Rendahnya motivasi belajar ini tidak terjadi begitu saja, melainkan dipengaruhi
oleh berbagai faktor baik dari dalam diri siswa maupun lingkungan sekitarnya.
Faktor utama berasal dari siswa
sendiri, seperti ketidakpercayaan diri dan minat terhadap pelajaran. Anak-anak
yang mengalami kesulitan untuk memahami materi seringkali menjadi putus asa.
Jika mereka mengalami kegagalan dan tidak memiliki dorongan positif dari orang
tua atau guru, mereka cenderung kehilangan semangat untuk belajar. Selain itu,
kemajuan teknologi dapat mengalihkan perhatian. Anak-anak kurang tertarik
membaca buku atau mengerjakan tugas sekolah daripada bermain gawai.
Keluarga adalah faktor berikutnya.
Pola asuh orang tua memainkan peran penting dalam menentukan keinginan anak
untuk belajar. Anak-anak yang tidak menerima pujian, dukungan, atau perhatian
dari orang tua mereka sering kali merasa bahwa belajar tidak penting.
Sebaliknya, tekanan berlebihan dan tuntutan nilai tinggi dapat menyebabkan
stres dan menurunkan minat belajar. Oleh karena itu, agar anak merasa nyaman
saat belajar, perlu ada keseimbangan antara dukungan dan kebebasan.

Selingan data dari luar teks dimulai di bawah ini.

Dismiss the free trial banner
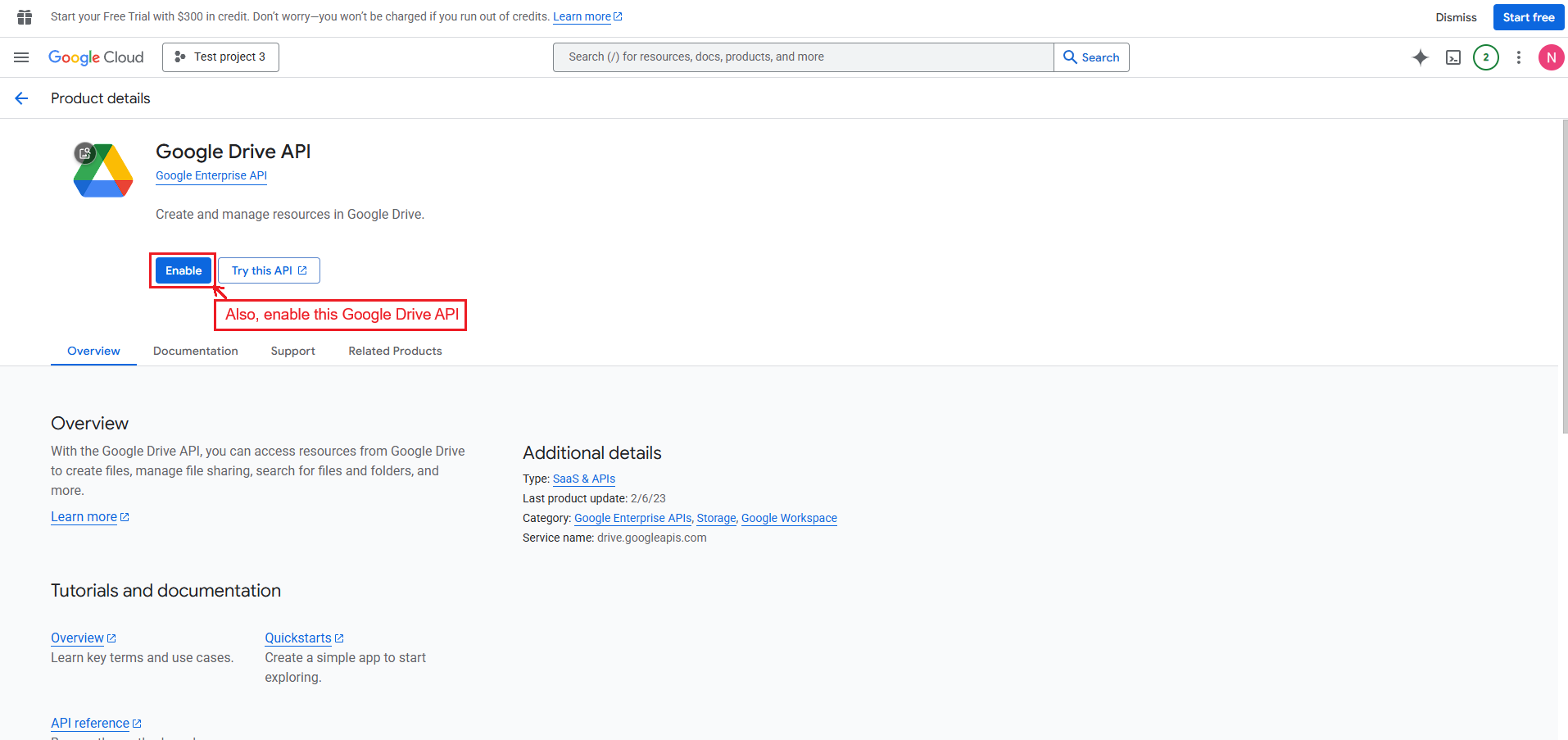(1455, 17)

Lingkungan sekolah juga sangat
penting. Metode pembelajaran yang monoton, suasana kelas yang tidak
menyenangkan, dan kurangnya interaksi positif antara guru dan siswa semua dapat
menyebabkan siswa bosan dengan cepat. Guru yang hanya berkonsentrasi pada hasil
akhir tanpa memperhatikan proses belajar juga dapat membuat siswa tidak
termotivasi. Agar anak merasa belajar adalah kegiatan yang menyenangkan,
pendekatan aktif, kreatif, dan kontekstual harus membuat pembelajaran lebih
menarik.
Dibutuhkan kolaborasi antara guru,
orang tua, dan lingkungan untuk meningkatkan motivasi belajar di sekolah dasar.

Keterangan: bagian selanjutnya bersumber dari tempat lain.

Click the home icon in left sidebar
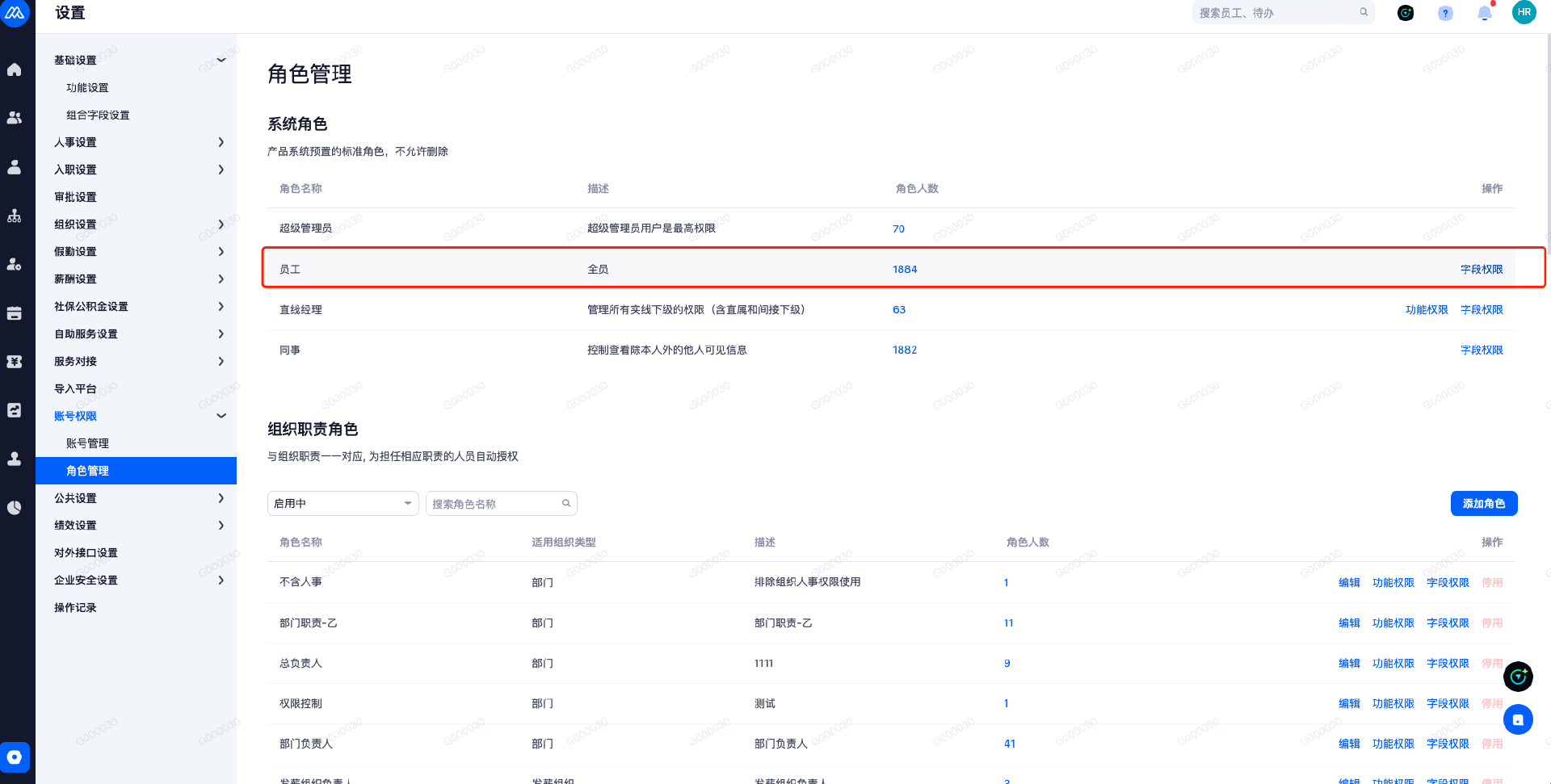 click(15, 70)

Guru harus membuat kelas menarik, orang tua harus memberikan dukungan moral dan
perhatian, dan lingkungan harus menumbuhkan budaya belajar yang positif. Oleh
karena itu, anak akan tumbuh menjadi orang yang senang belajar dan bersemangat
untuk mencapai prestasi di masa depan.